# Instructions to follow
Put the items from the beginning through the line containing "Looking at the screenshot, I should pos(211,348)." into a Markdown table with the columns Row and Text, where Row numbers each line and Text holds it. Leave out blank lines.

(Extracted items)
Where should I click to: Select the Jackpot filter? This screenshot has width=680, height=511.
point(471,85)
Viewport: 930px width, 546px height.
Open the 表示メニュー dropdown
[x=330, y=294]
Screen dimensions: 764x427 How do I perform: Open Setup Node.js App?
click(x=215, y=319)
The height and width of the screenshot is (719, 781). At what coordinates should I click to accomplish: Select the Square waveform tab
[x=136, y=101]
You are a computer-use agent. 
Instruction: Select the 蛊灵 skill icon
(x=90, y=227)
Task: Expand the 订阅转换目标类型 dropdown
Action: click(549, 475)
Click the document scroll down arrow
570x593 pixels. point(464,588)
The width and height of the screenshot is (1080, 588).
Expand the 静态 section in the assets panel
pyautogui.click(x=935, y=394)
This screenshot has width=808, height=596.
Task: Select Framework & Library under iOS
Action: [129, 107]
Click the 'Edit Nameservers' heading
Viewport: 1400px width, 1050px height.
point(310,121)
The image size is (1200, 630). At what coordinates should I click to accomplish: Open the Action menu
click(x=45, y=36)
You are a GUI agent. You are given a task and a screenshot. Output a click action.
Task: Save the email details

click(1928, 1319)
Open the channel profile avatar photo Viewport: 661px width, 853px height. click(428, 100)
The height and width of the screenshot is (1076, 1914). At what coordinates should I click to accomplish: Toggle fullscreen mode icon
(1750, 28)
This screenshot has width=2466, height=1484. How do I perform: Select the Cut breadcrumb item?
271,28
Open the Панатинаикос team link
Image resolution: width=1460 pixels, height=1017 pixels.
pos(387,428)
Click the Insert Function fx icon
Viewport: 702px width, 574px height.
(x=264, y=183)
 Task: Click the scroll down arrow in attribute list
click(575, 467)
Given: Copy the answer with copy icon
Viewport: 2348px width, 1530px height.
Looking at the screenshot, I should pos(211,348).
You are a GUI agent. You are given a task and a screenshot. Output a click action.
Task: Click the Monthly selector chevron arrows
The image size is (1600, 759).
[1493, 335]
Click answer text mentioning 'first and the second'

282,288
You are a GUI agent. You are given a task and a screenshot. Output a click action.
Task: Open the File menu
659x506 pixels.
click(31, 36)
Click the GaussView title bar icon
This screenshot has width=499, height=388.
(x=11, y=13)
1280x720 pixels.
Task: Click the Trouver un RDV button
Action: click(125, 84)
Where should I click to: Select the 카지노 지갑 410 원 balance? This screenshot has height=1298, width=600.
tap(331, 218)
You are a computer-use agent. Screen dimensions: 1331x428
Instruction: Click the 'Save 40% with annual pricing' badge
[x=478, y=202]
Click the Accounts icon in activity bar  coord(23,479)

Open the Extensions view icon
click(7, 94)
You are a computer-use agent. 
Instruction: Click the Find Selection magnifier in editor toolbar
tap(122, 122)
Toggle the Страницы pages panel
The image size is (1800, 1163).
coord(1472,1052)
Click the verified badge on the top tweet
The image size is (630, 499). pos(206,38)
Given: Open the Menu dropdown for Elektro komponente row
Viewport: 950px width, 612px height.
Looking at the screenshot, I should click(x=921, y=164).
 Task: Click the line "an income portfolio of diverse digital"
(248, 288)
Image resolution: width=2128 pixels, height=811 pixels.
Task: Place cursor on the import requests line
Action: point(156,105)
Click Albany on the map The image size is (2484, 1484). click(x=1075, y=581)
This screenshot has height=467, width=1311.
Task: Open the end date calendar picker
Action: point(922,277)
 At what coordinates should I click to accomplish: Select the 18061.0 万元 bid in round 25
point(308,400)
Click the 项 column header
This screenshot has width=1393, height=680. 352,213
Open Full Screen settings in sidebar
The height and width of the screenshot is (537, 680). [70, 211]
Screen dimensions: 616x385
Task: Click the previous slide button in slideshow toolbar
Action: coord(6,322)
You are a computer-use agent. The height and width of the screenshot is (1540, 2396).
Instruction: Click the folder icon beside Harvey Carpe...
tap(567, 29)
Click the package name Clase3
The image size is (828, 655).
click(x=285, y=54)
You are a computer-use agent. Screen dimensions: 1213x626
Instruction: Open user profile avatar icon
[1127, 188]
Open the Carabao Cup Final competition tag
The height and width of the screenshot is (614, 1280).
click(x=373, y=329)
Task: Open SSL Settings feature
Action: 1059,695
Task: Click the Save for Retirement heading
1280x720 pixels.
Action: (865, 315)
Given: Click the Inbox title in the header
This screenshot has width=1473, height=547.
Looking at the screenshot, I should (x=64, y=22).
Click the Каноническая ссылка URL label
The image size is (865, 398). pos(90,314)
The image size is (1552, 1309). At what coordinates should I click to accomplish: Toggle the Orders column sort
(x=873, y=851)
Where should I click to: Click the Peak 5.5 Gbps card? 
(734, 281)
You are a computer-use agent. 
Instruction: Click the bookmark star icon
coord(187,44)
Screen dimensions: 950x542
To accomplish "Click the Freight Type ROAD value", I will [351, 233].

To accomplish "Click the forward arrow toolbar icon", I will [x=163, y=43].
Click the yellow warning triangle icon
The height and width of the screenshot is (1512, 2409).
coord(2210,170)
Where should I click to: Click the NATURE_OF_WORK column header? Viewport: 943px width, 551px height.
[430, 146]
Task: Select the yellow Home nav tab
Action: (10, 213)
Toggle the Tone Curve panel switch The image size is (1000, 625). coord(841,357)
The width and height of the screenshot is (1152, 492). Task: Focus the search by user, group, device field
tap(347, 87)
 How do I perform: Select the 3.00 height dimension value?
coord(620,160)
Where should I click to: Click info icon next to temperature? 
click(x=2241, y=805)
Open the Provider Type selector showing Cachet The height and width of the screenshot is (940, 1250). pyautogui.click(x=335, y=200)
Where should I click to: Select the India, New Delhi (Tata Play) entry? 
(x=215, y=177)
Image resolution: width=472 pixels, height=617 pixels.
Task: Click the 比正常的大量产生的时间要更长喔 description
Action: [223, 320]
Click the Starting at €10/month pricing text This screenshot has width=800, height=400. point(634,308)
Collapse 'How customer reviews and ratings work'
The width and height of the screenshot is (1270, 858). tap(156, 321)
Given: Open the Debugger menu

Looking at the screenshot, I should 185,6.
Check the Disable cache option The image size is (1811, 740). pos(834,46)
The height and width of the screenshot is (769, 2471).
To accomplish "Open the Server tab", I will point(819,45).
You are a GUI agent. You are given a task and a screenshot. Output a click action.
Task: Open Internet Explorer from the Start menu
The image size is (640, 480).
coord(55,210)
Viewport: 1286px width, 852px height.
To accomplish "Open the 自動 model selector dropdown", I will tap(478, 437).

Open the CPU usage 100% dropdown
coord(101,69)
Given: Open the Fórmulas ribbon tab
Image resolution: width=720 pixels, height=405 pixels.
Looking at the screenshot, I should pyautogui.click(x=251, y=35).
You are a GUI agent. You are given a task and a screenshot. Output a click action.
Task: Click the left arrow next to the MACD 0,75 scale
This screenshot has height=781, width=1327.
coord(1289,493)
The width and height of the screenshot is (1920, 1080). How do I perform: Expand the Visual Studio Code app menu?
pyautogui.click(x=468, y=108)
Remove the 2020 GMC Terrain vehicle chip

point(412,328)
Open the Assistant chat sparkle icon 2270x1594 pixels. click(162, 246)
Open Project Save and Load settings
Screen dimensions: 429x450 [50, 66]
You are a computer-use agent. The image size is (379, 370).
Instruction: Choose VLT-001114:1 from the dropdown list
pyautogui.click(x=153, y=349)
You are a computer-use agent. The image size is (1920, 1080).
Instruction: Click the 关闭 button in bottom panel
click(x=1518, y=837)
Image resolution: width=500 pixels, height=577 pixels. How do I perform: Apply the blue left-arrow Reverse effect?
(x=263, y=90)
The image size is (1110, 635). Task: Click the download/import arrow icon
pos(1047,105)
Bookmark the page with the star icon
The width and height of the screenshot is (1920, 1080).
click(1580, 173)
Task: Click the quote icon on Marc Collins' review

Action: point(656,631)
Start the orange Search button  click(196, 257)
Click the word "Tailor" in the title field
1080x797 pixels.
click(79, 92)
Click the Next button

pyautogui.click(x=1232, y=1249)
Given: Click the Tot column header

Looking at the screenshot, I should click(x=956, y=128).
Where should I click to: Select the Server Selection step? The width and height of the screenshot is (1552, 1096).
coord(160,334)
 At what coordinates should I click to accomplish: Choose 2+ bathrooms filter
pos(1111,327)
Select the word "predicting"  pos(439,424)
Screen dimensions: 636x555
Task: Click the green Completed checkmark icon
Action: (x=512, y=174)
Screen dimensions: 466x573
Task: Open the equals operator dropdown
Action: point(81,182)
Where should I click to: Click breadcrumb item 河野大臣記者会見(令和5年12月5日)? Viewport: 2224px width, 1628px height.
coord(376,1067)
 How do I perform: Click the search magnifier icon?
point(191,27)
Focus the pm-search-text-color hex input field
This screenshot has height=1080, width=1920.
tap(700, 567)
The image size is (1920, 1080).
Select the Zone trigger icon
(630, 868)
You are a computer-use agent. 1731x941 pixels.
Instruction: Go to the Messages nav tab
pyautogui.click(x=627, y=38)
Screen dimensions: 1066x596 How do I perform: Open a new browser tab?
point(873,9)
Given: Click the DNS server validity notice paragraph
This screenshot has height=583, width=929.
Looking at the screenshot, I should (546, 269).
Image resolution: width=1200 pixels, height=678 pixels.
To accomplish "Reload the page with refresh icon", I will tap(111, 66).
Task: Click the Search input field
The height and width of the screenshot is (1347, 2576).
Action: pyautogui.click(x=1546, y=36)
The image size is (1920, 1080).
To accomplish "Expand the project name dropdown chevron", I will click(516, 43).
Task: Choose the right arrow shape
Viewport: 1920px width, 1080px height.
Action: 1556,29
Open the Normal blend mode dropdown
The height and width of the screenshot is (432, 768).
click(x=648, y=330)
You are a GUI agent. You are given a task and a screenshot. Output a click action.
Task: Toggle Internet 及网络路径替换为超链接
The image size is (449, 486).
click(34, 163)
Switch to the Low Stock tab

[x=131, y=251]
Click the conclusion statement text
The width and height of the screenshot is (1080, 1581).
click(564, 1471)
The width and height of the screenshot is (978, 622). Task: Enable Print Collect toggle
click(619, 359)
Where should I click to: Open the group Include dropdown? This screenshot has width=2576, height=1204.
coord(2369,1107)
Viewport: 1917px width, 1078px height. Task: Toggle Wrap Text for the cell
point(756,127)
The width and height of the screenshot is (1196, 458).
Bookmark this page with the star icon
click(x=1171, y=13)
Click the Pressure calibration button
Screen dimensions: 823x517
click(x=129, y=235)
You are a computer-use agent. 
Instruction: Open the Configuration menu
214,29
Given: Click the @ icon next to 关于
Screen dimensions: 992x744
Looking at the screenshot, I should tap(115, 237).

# Answer to this exercise
| Row | Text |
|---|---|
| 1 | Where should I click to: Select the Jackpot filter? This screenshot has width=680, height=511. |
| 2 | point(471,85) |
| 3 | Viewport: 930px width, 546px height. |
| 4 | Open the 表示メニュー dropdown |
| 5 | [x=330, y=294] |
| 6 | Screen dimensions: 764x427 How do I perform: Open Setup Node.js App? |
| 7 | click(x=215, y=319) |
| 8 | The height and width of the screenshot is (719, 781). At what coordinates should I click to accomplish: Select the Square waveform tab |
| 9 | [x=136, y=101] |
| 10 | You are a computer-use agent.  |
| 11 | Instruction: Select the 蛊灵 skill icon |
| 12 | (x=90, y=227) |
| 13 | Task: Expand the 订阅转换目标类型 dropdown |
| 14 | Action: click(549, 475) |
| 15 | Click the document scroll down arrow |
| 16 | 570x593 pixels. point(464,588) |
| 17 | The width and height of the screenshot is (1080, 588). |
| 18 | Expand the 静态 section in the assets panel |
| 19 | pyautogui.click(x=935, y=394) |
| 20 | This screenshot has width=808, height=596. |
| 21 | Task: Select Framework & Library under iOS |
| 22 | Action: [129, 107] |
| 23 | Click the 'Edit Nameservers' heading |
| 24 | Viewport: 1400px width, 1050px height. |
| 25 | point(310,121) |
| 26 | The image size is (1200, 630). At what coordinates should I click to accomplish: Open the Action menu |
| 27 | click(x=45, y=36) |
| 28 | You are a GUI agent. You are given a task and a screenshot. Output a click action. |
| 29 | Task: Save the email details |
| 30 | click(1928, 1319) |
| 31 | Open the channel profile avatar photo Viewport: 661px width, 853px height. click(428, 100) |
| 32 | The height and width of the screenshot is (1076, 1914). At what coordinates should I click to accomplish: Toggle fullscreen mode icon |
| 33 | (1750, 28) |
| 34 | This screenshot has width=2466, height=1484. How do I perform: Select the Cut breadcrumb item? |
| 35 | 271,28 |
| 36 | Open the Панатинаикос team link |
| 37 | Image resolution: width=1460 pixels, height=1017 pixels. |
| 38 | pos(387,428) |
| 39 | Click the Insert Function fx icon |
| 40 | Viewport: 702px width, 574px height. |
| 41 | (x=264, y=183) |
| 42 |  Task: Click the scroll down arrow in attribute list |
| 43 | click(575, 467) |
| 44 | Given: Copy the answer with copy icon |
| 45 | Viewport: 2348px width, 1530px height. |
| 46 | Looking at the screenshot, I should pos(211,348). |